When you reach the line containing "Viewport: 290px width, 287px height." in the entries below, begin reproducing lines exactly, and stop once the line containing "Given: Select Tab 2 in the preview" is done.
* * * * * * * * *
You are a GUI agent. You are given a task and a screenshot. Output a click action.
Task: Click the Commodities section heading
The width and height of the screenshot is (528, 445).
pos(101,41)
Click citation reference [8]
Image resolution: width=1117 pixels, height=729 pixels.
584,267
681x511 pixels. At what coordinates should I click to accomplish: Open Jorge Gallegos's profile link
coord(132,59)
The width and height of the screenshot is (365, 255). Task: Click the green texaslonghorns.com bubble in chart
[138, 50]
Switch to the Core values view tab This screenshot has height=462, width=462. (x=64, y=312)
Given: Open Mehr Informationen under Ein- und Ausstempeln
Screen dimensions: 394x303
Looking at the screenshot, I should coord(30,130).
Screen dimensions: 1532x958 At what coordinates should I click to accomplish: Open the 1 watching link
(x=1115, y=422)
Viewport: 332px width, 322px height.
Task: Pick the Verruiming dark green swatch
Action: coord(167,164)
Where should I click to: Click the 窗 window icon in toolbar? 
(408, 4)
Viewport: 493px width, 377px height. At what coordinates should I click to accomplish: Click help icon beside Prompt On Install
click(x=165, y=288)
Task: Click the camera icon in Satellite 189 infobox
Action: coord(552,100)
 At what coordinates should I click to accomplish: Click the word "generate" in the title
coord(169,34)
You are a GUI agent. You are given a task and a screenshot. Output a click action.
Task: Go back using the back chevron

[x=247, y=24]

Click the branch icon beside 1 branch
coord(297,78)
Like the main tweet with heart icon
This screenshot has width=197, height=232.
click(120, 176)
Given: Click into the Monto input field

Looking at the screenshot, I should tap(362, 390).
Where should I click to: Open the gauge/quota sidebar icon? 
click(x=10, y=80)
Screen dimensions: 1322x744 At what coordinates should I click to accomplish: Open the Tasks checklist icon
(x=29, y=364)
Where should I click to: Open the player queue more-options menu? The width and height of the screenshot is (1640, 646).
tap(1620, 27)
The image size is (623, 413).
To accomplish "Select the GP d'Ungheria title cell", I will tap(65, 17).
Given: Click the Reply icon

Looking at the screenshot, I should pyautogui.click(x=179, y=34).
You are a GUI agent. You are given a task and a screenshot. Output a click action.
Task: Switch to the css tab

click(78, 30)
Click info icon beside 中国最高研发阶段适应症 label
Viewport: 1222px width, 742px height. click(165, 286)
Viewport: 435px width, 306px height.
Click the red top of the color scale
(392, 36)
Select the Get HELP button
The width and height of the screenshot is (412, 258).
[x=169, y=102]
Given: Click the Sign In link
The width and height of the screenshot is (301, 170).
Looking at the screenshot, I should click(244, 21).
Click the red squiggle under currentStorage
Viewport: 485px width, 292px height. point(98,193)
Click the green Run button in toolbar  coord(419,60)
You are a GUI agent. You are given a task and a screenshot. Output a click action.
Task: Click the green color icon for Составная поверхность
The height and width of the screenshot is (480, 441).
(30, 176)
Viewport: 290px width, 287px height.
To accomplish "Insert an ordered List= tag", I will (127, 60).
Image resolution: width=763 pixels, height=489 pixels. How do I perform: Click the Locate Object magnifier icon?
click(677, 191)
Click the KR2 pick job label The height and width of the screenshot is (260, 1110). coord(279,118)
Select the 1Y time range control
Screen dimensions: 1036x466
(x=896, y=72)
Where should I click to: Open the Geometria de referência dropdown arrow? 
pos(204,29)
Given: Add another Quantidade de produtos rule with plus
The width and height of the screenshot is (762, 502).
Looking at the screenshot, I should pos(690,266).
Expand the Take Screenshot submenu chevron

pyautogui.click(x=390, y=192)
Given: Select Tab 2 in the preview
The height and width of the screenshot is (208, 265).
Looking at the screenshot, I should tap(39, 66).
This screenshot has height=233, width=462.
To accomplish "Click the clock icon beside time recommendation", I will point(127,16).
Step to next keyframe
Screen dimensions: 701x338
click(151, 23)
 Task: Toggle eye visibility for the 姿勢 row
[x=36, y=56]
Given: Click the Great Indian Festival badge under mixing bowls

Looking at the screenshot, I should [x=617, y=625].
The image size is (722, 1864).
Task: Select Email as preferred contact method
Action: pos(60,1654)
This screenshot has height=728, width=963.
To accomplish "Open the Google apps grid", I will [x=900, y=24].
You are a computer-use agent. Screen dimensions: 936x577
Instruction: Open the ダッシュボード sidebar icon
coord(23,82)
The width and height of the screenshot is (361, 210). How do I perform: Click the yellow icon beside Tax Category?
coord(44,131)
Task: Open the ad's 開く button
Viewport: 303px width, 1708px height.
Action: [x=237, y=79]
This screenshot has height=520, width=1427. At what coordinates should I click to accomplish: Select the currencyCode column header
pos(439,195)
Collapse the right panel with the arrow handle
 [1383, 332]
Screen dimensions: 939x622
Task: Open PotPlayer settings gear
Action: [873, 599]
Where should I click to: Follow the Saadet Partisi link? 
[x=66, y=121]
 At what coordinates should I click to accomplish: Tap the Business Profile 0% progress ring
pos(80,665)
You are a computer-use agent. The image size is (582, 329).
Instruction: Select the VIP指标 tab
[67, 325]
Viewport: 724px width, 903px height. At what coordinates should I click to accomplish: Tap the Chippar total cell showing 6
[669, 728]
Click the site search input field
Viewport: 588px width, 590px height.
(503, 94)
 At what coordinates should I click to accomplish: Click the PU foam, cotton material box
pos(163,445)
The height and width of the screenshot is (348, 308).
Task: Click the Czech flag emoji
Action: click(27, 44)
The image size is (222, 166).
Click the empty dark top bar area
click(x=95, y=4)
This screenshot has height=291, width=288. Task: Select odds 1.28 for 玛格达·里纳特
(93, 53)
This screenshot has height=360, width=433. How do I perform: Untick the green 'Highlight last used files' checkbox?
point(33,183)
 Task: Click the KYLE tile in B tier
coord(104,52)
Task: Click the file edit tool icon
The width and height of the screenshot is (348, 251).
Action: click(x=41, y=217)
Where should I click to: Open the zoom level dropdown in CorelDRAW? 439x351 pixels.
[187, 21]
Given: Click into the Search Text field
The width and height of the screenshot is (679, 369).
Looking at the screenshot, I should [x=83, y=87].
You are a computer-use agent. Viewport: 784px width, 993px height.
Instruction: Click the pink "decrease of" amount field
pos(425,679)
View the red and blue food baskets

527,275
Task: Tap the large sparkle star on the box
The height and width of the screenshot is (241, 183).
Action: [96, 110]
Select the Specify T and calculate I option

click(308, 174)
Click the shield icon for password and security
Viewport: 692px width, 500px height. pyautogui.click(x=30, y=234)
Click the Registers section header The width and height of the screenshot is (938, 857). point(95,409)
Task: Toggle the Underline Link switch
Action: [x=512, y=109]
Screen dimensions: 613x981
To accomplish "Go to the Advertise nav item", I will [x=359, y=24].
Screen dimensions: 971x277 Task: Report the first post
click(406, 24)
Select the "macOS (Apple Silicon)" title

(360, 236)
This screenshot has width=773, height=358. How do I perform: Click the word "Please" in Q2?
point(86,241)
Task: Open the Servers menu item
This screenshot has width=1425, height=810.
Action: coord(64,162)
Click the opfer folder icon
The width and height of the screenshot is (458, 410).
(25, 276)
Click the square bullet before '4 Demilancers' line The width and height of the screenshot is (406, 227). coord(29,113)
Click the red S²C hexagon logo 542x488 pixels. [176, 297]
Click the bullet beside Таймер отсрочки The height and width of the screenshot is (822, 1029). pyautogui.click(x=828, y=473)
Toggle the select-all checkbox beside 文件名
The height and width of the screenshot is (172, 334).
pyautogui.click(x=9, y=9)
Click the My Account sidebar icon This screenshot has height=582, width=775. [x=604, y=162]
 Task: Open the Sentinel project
* * * * * * * * *
▶ Answer to the exercise
Viewport: 290px width, 287px height.
To accomplish "Insert an ordered List= tag", I will (127, 60).
Image resolution: width=763 pixels, height=489 pixels. How do I perform: Click the Locate Object magnifier icon?
click(677, 191)
Click the KR2 pick job label The height and width of the screenshot is (260, 1110). coord(279,118)
Select the 1Y time range control
Screen dimensions: 1036x466
(x=896, y=72)
Where should I click to: Open the Geometria de referência dropdown arrow? 
pos(204,29)
Given: Add another Quantidade de produtos rule with plus
The width and height of the screenshot is (762, 502).
Looking at the screenshot, I should pos(690,266).
Expand the Take Screenshot submenu chevron

pyautogui.click(x=390, y=192)
Given: Select Tab 2 in the preview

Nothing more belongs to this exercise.